▶ Task statement:
Quote the material below exactly as written, from the first line to the line that holds "You are a computer-use agent. Viewport: 617px", endpoints included.

▶ Record set:
------------------------------------------------

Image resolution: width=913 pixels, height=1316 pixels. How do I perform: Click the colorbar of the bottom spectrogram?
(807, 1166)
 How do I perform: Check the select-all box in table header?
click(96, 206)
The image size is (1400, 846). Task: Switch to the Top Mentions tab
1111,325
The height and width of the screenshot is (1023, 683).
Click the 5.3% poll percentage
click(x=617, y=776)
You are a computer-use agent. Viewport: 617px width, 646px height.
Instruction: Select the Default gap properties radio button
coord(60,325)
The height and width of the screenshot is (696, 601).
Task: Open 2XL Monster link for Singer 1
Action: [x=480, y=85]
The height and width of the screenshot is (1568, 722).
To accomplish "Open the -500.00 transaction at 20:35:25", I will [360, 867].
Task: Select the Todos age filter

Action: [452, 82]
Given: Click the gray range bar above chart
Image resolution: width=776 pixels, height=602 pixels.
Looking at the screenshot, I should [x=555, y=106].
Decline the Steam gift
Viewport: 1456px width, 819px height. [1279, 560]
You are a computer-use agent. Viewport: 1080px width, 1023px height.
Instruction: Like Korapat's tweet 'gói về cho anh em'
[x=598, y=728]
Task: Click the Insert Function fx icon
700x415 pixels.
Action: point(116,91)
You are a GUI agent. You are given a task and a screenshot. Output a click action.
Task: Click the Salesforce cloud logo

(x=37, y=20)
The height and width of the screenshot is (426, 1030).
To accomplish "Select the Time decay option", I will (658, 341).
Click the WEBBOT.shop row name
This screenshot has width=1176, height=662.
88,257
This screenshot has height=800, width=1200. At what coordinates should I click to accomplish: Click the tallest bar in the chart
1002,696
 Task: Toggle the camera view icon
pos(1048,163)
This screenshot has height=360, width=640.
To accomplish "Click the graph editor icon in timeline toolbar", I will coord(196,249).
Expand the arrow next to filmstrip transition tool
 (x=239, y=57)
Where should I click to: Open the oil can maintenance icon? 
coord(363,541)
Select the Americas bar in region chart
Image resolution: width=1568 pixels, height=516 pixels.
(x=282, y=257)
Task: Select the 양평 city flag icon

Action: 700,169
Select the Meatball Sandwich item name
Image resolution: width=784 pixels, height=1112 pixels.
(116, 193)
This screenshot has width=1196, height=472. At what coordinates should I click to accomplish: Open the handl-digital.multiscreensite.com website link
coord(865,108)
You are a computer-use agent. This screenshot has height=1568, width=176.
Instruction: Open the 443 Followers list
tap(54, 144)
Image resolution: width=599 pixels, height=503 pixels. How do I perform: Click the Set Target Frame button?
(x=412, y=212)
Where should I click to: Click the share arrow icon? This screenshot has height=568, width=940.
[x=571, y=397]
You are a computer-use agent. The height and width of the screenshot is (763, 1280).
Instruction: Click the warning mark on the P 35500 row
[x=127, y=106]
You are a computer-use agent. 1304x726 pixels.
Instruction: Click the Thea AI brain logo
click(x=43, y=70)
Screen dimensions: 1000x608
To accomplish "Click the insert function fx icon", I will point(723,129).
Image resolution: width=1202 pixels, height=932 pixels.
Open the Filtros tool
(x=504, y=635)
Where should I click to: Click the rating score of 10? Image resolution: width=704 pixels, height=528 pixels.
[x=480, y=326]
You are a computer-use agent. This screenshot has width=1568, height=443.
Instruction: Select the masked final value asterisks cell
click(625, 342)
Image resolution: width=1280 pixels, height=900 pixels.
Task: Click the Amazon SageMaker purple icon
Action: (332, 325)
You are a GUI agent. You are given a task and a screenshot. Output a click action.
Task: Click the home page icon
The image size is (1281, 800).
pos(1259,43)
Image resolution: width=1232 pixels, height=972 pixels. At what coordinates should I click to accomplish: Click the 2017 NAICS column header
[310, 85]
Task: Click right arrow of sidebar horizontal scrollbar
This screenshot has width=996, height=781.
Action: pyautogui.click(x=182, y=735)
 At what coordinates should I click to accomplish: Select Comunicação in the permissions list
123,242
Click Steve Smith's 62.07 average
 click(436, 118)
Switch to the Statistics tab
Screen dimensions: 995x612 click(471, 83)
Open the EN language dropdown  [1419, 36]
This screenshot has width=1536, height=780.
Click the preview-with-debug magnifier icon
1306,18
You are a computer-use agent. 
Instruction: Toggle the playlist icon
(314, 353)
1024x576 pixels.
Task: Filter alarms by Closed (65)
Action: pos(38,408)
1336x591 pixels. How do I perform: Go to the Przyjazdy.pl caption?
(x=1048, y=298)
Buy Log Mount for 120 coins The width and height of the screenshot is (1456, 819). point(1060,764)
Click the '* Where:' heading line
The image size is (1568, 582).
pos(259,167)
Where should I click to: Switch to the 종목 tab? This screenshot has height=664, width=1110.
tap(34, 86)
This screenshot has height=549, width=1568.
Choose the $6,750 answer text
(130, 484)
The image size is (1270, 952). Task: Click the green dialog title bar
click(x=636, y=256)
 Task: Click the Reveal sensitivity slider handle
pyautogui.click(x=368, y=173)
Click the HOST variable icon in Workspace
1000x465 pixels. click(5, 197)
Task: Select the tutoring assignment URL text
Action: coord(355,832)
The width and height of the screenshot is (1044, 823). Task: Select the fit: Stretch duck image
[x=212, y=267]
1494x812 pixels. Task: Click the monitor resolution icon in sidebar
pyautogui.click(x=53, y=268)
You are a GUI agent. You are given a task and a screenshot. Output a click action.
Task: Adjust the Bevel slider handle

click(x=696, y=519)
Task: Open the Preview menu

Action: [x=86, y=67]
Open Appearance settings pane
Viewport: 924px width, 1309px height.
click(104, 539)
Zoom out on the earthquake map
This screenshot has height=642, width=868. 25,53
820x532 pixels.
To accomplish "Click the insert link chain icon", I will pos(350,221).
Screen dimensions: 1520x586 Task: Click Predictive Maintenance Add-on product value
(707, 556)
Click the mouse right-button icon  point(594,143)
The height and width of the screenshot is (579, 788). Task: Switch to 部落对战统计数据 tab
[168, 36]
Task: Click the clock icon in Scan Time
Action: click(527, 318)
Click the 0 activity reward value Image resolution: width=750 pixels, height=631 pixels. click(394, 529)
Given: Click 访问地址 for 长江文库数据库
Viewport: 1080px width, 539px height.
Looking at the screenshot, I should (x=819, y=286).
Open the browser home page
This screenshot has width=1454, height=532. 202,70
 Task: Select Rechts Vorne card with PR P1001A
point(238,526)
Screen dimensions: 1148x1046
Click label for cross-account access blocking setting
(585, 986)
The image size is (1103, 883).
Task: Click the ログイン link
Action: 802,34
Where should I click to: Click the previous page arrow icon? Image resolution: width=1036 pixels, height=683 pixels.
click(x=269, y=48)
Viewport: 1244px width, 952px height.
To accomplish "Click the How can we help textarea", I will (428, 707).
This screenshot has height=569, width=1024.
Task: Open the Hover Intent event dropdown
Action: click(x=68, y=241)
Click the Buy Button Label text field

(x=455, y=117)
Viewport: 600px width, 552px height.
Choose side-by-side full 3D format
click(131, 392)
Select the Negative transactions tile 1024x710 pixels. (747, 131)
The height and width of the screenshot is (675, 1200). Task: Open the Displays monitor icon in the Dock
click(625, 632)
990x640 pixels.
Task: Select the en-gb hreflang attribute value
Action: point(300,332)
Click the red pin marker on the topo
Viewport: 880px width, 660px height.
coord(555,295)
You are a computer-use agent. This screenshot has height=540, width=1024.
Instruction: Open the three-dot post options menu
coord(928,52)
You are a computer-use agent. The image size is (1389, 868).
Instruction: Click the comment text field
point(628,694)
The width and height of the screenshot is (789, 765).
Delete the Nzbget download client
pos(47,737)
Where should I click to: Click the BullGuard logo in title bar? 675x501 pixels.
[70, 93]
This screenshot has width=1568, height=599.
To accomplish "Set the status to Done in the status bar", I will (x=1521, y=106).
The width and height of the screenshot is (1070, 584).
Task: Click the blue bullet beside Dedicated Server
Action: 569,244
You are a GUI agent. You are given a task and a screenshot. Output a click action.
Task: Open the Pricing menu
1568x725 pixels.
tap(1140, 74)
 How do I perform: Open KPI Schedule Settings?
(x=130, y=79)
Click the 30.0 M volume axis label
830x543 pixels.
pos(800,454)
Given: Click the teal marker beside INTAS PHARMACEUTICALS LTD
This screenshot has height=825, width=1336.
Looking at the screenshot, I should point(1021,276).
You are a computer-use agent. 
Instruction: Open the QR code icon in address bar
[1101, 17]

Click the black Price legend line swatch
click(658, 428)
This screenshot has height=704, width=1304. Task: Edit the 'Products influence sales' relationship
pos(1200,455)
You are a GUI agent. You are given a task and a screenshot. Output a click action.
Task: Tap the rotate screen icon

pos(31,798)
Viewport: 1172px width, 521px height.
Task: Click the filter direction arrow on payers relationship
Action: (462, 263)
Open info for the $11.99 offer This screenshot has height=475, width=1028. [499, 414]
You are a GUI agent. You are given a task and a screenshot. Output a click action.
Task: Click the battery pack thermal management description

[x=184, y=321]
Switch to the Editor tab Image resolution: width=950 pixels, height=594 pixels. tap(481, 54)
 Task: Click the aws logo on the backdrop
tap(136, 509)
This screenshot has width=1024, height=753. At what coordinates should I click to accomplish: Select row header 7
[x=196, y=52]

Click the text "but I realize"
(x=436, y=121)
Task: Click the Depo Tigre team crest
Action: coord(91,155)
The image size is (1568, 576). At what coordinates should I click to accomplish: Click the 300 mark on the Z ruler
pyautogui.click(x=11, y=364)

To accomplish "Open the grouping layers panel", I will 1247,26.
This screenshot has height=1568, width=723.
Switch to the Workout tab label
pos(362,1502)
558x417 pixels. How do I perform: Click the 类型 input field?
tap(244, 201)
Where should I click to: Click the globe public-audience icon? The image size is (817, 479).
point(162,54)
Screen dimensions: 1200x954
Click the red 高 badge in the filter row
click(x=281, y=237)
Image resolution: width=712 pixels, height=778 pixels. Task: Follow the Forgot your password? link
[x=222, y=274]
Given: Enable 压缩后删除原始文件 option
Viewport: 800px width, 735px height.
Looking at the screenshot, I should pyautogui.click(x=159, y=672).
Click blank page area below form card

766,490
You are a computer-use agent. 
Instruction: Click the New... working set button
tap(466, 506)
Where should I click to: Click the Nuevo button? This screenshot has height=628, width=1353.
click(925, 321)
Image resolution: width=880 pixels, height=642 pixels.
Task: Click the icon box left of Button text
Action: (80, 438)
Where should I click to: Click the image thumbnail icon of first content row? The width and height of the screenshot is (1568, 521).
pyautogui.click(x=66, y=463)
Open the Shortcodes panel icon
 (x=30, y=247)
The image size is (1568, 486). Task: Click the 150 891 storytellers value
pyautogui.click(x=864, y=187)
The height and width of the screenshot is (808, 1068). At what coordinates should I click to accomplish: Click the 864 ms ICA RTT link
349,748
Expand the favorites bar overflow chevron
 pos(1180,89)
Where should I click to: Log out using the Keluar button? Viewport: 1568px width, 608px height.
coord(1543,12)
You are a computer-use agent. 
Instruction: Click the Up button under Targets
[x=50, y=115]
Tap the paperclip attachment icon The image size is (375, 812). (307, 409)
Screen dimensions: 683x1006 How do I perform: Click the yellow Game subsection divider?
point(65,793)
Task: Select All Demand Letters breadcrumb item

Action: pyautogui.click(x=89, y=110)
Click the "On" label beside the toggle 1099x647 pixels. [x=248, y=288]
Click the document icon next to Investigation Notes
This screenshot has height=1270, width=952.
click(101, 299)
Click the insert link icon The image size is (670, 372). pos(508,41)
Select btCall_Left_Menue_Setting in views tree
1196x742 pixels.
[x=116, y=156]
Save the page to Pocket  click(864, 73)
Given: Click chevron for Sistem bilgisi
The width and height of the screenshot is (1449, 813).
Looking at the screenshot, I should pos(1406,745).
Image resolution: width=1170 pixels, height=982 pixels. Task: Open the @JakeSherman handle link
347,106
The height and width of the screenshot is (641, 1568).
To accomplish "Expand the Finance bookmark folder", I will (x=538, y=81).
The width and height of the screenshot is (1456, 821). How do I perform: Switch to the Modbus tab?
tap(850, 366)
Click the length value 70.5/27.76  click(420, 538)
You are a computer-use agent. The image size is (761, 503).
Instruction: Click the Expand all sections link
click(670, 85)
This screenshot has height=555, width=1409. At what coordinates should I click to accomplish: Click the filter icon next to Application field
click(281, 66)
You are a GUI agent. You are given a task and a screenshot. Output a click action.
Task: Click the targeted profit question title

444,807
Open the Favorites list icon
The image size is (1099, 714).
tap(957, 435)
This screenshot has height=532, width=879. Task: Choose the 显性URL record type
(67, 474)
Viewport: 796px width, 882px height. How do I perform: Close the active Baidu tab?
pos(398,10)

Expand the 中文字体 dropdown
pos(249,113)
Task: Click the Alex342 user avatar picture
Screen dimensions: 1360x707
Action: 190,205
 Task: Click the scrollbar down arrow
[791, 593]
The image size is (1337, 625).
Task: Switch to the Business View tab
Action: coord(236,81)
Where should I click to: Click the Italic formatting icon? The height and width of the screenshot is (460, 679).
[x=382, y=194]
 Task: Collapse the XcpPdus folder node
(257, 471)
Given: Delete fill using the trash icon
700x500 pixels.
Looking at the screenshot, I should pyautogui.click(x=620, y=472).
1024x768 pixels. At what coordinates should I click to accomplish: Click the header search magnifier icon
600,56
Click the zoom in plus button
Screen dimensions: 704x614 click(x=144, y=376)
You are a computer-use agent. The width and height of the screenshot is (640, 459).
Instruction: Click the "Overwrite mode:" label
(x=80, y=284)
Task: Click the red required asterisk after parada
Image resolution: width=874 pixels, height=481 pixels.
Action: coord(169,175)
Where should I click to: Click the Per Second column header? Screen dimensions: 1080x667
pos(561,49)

------------------------------------------------

▶ Completed exercise:
Image resolution: width=913 pixels, height=1316 pixels. How do I perform: Click the colorbar of the bottom spectrogram?
(807, 1166)
 How do I perform: Check the select-all box in table header?
click(96, 206)
The image size is (1400, 846). Task: Switch to the Top Mentions tab
1111,325
The height and width of the screenshot is (1023, 683).
Click the 5.3% poll percentage
click(x=617, y=776)
You are a computer-use agent. Viewport: 617px width, 646px height.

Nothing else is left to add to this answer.